[jira] [Commented] (CASSANDRA-1902) Migrate cached pages during compaction

Peter Schuller (JIRA) Wed, 30 Mar 2011 14:19:46 -0700

    [ 
https://issues.apache.org/jira/browse/CASSANDRA-1902?page=com.atlassian.jira.plugin.system.issuetabpanels:comment-tabpanel&focusedCommentId=13013659#comment-13013659
 ]


Peter Schuller commented on CASSANDRA-1902:
-------------------------------------------

Regarding drop caches: Right, I don't remember whether the echo will block 
until eviction is complete or not (in cases where it is slow, it should be CPU 
bound though and not imply I/O). But I made sure that: (1) the echo terminated, 
(2) I got iostat running, (3) waited for flurry of I/O to complete that is 
generated by background operations on any modern machine, that you suddenly see 
when you do a *complete* buffer cache drop, and (4) saw it idle, and (5) only 
then Cassandra began the pre-population.

So hopefully that part of the test should be kosher.

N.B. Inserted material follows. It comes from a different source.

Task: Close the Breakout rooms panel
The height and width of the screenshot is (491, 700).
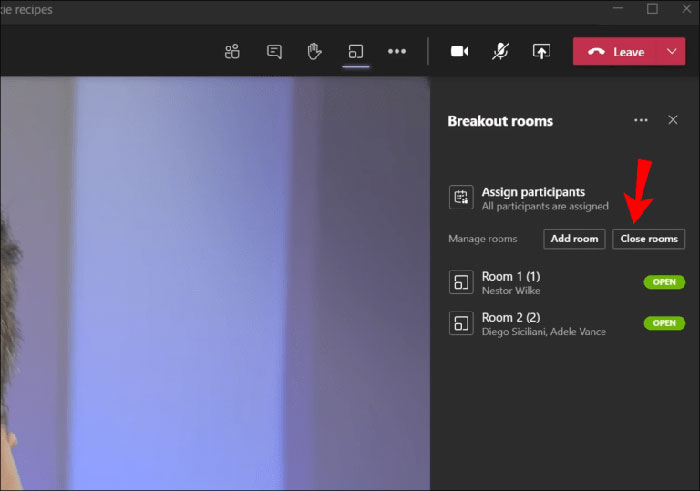Action: click(x=672, y=120)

Regarding mere mortals ;) Sorry. Is it the iostat stuff which is unclear? I'm 
looking at (in a monospaced font btw, for alignment...) the avgqu-sz column 
which indicates the average number of outstanding I/O requests for the sampling 
duration (1 second in this case). This is effectively the "queue depth".

There are usually two main interesting things about "iostat -k -x 1" (-x being 
key). One is utilization, which shows the percentage of time there was *any* 
outstanding I/O request to the device. (But one has to interpret it in context; 
for example a RAID0 of 10 disks can be at "100%" utilization yet be only 10% 
saturated.) The other is the average queue size, which is a more direct 
indication of how any concurrent requests are being serviced.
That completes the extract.